Anders sei allerdings die Veröffentlichung des Videos zu bewerten. Das gelte zwar nicht für den sich beschwerenden Demonstranten. Denn selbst wenn man trotz Sonnenbrille und Hut von einer Erkennbarkeit der abgebildeten Person ausgeht, ließe sich von einem besonderen öffentlichen Interesse an der Veröffentlichung ausgehen. Dokumentiert werde das Verhältnis von Demonstranten und Medien. Und Tatsächlich wurde das Video, auf dem der angesprochene Demonstrant zu sehen ist, nun durch den betroffenen ZDF-Reporter auf Twitter veröffentlicht und bereits knapp 200.000 Mal angesehen. 

Rechtlich kritisch seien allerdings die kenntlichen Aufnahmen von weiteren Personen zu beurteilen, die im Video in Großaufnahmen gezeigt werden.

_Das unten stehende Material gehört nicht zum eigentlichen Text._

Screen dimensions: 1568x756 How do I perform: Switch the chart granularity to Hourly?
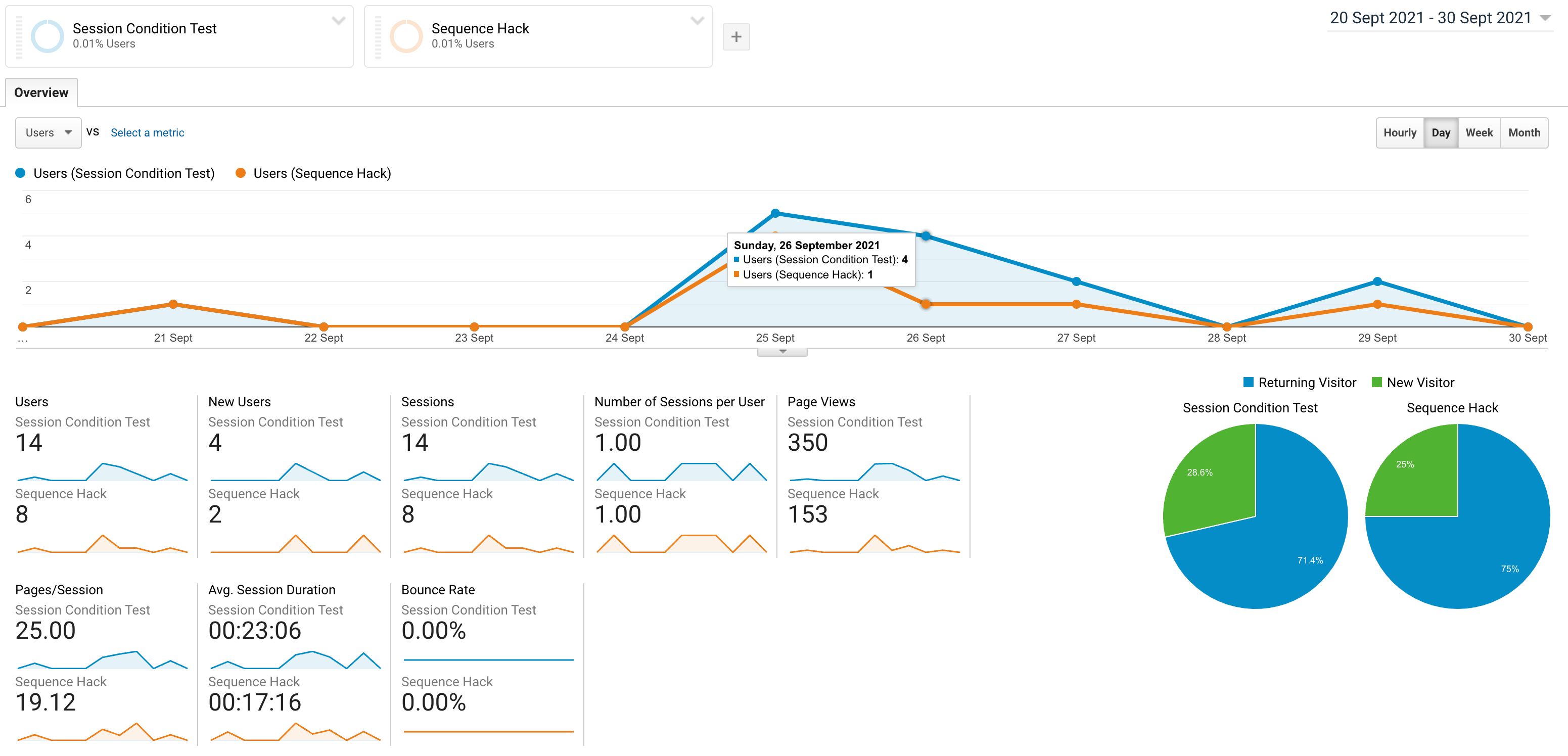1399,133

Zum vorübergehenden Festhalten der Journalisten sagt Gostomzyk: "Natürlich hat der Demonstrant ebenso das Recht darauf, Anzeige zu erstatten, wie die Polizei das Recht hat, die Personalien des ZDF-Reporters aufzunehmen. Allerdings muss das Festhalten des Journalisten – wie jedes staatliche Handeln – verhältnismäßig sein."

Das Dilemma der Polizei

Rainer Wendt sieht das hingegen völlig anders und relativiert die Aussagen des Experten für Medienrecht: "Solche juristischen Ferndiagnosen sind schon abenteuerlich. Ob ein strafrechtlicher Verstoß vorliegt oder nicht, entscheidet kein Experte für Medienrecht oder Gewerkschaftspräsident. Das entscheidet die Staatsanwaltschaft." Außerdem, stellt Wendt klar, könne sich die Aufnahme von Personalien ohne weiteres bis zu einer Dreiviertelstunde hinziehen. Wendt: "Das hängt auch von der Kooperationsbereitschaft des zu Überprüfenden ab, aber ungewöhnlich ist das nicht"

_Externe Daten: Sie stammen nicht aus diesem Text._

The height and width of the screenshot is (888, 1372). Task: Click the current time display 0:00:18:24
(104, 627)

Abschließend stellt der Gewerkschafts-Chef noch einmal das Dilemma der Polizei in solchen Situationen heraus: "Auf der einen Seite steht die Freiheit der Berichterstattung und auf der anderen Seite unsere Strafverfolgungspflicht. Schließlich muss vor Ort abgewägt werden, was vorrangig ist. Ob das in diesem Fall richtig getan wurde, muss jetzt untersucht werden."